Exercise> Select every line in the entries below that contains the word "Jade", and copy each one out.

Data listing>
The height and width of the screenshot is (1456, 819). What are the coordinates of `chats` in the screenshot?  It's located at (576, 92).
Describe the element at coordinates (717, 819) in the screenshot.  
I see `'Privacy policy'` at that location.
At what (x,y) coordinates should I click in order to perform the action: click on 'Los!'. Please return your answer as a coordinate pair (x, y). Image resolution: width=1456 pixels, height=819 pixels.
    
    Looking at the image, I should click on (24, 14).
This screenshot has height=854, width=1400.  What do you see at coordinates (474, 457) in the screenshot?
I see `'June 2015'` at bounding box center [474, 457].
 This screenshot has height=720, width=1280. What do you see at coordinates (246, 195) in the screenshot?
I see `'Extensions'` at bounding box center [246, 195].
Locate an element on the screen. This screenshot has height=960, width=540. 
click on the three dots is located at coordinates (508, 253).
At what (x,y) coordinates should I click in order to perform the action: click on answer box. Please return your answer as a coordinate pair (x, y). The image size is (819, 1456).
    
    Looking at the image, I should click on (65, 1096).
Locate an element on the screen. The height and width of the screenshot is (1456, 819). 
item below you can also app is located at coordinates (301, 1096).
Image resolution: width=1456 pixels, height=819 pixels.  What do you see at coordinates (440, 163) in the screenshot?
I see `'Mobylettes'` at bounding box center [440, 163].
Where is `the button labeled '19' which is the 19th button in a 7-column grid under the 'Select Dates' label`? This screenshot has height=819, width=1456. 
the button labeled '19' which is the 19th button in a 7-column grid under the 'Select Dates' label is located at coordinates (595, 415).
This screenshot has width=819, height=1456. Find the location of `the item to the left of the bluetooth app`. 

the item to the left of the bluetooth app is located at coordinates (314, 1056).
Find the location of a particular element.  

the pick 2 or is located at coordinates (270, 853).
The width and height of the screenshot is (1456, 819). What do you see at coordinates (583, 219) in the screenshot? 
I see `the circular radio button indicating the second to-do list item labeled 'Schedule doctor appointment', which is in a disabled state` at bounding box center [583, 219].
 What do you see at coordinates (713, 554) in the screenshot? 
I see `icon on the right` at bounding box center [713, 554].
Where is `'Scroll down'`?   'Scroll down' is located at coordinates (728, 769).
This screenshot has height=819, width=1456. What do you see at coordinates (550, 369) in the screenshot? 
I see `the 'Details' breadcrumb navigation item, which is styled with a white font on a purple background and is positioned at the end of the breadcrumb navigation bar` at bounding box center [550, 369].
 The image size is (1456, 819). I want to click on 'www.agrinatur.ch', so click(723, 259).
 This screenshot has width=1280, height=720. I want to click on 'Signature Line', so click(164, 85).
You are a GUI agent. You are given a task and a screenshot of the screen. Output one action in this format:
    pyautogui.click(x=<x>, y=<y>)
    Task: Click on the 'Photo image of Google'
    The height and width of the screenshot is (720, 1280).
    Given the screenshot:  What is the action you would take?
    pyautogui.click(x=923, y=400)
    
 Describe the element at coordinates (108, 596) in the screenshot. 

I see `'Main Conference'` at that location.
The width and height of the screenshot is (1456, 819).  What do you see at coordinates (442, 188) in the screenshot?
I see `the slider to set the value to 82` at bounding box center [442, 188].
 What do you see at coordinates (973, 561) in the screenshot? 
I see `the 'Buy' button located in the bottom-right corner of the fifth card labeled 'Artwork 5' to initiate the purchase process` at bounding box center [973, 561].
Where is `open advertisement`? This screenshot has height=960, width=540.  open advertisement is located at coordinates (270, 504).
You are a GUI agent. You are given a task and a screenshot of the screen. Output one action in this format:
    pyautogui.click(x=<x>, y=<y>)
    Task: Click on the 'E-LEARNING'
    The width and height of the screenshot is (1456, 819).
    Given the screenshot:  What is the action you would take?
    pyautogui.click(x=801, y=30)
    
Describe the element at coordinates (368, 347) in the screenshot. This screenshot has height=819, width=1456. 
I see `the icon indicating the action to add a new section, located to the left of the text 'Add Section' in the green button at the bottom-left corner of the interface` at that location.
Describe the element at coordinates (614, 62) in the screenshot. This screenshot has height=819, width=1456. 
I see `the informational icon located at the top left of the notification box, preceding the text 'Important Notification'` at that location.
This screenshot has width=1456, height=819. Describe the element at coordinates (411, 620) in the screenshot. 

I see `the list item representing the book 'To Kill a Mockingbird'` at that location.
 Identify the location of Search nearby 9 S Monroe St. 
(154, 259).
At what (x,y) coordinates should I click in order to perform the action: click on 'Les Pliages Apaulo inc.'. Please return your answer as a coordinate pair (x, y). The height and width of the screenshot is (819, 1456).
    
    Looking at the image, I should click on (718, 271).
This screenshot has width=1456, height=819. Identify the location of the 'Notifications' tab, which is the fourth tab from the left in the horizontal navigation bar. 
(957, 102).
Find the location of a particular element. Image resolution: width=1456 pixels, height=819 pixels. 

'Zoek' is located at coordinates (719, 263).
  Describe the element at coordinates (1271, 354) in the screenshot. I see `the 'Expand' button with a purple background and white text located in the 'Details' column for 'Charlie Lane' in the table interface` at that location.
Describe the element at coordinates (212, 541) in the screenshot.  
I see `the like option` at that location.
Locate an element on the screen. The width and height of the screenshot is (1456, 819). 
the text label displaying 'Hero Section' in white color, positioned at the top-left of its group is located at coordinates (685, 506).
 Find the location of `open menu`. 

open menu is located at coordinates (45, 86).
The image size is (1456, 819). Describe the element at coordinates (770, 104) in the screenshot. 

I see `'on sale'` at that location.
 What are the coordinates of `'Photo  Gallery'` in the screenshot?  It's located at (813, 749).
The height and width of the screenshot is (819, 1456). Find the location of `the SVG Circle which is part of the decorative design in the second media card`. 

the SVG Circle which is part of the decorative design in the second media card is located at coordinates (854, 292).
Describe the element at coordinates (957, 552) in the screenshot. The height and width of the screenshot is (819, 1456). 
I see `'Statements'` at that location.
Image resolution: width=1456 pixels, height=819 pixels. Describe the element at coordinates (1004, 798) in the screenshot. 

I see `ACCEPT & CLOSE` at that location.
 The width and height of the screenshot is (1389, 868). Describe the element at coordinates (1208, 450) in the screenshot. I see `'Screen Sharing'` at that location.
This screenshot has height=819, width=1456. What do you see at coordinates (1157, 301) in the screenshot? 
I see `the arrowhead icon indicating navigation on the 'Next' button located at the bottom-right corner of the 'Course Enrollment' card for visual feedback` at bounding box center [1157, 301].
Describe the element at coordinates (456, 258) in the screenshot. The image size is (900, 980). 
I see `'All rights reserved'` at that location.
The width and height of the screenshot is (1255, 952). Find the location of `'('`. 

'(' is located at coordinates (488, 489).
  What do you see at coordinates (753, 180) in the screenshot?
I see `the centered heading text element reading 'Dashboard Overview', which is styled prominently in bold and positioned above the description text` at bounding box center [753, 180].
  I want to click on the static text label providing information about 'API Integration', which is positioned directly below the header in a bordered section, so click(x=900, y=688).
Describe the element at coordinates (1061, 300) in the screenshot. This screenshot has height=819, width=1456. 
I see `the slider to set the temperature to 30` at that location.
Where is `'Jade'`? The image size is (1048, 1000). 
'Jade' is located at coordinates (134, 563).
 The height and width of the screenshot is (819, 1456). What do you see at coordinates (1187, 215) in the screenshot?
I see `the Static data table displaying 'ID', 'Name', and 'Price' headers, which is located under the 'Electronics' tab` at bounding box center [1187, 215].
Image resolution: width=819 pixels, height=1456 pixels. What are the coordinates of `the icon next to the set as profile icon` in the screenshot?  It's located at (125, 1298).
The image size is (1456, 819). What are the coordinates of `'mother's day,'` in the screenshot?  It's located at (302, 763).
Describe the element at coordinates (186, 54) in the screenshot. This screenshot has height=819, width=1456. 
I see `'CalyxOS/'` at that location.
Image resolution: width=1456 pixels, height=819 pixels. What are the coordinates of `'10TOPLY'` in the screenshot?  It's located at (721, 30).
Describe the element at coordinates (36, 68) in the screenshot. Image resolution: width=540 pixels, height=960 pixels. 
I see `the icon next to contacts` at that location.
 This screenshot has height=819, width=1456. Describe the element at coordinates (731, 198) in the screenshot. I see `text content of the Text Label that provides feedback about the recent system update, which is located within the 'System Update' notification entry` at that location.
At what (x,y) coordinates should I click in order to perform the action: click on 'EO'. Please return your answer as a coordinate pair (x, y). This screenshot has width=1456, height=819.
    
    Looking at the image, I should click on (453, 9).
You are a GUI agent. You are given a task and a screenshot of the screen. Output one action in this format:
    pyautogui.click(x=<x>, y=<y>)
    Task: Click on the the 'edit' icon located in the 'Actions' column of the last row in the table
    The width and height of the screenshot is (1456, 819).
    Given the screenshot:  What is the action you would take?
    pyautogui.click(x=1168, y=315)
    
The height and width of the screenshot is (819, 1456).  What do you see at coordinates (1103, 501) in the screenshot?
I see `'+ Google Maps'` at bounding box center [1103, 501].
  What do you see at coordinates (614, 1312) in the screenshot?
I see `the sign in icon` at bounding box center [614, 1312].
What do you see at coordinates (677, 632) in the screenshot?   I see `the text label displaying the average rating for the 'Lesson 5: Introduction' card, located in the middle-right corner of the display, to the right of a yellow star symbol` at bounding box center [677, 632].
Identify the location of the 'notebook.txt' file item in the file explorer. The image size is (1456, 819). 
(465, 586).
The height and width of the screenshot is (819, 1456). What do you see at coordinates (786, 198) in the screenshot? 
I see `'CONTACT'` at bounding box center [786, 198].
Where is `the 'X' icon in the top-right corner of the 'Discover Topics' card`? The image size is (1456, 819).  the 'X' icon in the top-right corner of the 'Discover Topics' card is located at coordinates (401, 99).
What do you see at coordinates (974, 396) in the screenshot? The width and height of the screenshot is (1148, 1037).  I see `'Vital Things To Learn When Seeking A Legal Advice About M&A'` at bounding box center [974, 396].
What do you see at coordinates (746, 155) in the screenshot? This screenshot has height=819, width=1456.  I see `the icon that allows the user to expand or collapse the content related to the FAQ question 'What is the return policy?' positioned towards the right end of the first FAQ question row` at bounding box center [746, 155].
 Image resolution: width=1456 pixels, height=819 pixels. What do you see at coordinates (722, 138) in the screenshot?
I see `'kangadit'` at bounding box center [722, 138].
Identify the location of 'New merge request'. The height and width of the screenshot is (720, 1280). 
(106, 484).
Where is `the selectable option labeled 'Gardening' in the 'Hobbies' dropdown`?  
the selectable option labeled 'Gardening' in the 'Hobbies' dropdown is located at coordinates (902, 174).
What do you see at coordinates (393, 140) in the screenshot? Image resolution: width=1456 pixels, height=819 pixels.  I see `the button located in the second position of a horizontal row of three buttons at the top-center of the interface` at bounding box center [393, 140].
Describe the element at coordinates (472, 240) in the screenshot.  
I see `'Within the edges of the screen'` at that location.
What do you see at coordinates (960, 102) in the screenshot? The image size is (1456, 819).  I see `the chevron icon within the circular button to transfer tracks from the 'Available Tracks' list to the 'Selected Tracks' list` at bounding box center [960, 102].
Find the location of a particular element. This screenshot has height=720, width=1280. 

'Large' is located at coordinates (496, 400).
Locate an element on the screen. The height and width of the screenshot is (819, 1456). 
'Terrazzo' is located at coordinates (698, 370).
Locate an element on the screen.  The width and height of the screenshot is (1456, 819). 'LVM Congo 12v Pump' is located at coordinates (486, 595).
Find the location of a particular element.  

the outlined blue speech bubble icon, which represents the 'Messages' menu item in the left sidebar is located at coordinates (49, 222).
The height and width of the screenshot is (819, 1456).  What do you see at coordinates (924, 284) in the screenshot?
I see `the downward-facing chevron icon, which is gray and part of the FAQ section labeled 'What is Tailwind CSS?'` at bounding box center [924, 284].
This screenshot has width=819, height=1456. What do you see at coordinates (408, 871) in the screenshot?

Result>
Where is `'Jade'`? The image size is (1048, 1000). 
'Jade' is located at coordinates (134, 563).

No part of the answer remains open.